>>>>
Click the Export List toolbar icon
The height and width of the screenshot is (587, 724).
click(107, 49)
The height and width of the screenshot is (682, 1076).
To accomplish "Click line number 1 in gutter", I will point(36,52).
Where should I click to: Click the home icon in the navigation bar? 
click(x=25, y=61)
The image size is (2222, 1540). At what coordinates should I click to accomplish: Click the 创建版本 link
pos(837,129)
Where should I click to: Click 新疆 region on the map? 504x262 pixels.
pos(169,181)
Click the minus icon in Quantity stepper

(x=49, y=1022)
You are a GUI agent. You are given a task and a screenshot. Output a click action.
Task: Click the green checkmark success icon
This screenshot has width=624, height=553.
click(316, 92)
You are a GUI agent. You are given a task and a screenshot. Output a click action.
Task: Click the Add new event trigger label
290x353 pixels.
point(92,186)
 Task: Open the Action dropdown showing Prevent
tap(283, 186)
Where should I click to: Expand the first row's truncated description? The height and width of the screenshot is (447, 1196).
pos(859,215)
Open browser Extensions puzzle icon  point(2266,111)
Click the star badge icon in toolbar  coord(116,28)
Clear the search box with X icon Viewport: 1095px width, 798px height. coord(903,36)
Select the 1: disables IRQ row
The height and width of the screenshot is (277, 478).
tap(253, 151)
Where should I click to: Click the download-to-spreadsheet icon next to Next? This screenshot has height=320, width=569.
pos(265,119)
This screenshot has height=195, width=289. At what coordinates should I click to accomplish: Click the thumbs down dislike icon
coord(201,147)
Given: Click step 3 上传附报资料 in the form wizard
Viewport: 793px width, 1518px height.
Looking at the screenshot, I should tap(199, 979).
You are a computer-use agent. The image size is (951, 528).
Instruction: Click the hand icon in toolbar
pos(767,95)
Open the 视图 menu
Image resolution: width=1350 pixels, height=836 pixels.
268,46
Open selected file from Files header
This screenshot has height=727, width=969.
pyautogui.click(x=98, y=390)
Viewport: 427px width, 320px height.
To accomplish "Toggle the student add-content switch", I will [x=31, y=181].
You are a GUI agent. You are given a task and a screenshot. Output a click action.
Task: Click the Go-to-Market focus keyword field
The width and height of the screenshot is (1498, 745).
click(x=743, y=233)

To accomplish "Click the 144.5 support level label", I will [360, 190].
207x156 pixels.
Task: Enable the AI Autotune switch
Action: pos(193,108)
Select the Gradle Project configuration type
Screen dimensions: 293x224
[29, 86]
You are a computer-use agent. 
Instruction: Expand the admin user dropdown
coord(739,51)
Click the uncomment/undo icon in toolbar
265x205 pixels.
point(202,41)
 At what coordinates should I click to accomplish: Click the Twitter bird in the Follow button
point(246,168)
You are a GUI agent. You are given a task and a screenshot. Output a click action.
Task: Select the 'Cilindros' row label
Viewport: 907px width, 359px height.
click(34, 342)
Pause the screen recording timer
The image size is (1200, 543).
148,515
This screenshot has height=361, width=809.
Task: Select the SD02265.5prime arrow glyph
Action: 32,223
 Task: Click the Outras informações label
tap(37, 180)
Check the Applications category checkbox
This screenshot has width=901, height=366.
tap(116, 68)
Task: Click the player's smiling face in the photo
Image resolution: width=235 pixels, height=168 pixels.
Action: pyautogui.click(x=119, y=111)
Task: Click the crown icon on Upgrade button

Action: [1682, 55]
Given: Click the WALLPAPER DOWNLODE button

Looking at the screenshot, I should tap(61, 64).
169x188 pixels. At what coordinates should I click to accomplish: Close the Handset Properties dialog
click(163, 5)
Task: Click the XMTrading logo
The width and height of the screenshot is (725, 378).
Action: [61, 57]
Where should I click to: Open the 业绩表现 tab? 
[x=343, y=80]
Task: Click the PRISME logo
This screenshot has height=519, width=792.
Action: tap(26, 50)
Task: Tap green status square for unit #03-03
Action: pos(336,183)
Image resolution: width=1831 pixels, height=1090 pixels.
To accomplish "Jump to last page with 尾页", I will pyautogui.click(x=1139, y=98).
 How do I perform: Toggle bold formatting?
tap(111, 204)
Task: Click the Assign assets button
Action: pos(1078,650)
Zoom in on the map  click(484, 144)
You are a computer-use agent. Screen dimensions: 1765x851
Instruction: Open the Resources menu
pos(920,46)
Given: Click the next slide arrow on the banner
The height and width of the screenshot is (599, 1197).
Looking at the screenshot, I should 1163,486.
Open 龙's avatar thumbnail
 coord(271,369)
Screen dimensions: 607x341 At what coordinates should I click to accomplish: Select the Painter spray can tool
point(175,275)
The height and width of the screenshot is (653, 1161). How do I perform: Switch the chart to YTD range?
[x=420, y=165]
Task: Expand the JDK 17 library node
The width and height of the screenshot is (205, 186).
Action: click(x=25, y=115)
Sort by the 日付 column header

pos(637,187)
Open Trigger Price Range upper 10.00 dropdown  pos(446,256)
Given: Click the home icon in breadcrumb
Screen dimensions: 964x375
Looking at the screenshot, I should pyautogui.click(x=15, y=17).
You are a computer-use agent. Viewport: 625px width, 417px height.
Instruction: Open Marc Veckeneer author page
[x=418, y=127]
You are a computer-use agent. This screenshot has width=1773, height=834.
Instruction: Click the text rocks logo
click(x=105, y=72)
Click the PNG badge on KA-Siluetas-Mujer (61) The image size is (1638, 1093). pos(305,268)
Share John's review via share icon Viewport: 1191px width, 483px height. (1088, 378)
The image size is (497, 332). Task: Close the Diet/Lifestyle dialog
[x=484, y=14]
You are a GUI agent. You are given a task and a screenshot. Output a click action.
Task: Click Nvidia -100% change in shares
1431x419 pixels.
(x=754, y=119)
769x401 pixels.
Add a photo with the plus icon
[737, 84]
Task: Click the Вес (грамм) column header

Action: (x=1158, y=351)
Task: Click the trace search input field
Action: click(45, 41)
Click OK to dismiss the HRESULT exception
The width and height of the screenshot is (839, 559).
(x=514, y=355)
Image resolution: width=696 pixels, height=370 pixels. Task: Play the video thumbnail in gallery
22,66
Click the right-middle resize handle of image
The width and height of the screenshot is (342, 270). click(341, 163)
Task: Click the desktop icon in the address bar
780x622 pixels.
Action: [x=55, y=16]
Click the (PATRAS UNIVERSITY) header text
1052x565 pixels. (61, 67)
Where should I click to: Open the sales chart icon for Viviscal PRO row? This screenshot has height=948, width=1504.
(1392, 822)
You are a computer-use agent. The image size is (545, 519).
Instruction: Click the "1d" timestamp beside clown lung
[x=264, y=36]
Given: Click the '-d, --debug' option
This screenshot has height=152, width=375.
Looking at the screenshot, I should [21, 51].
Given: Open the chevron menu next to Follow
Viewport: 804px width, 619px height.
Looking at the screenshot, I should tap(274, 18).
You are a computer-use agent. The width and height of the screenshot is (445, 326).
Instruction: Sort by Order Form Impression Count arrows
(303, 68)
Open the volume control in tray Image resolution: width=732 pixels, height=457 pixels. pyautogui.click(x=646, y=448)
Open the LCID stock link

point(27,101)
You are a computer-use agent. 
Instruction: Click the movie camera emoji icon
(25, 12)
<<<<
Task goal: Please find each line in the rows above that contains the word "with" and copy those lines out in full.

Reply to the task:
Clear the search box with X icon Viewport: 1095px width, 798px height. coord(903,36)
To accomplish "Jump to last page with 尾页", I will pyautogui.click(x=1139, y=98).
Add a photo with the plus icon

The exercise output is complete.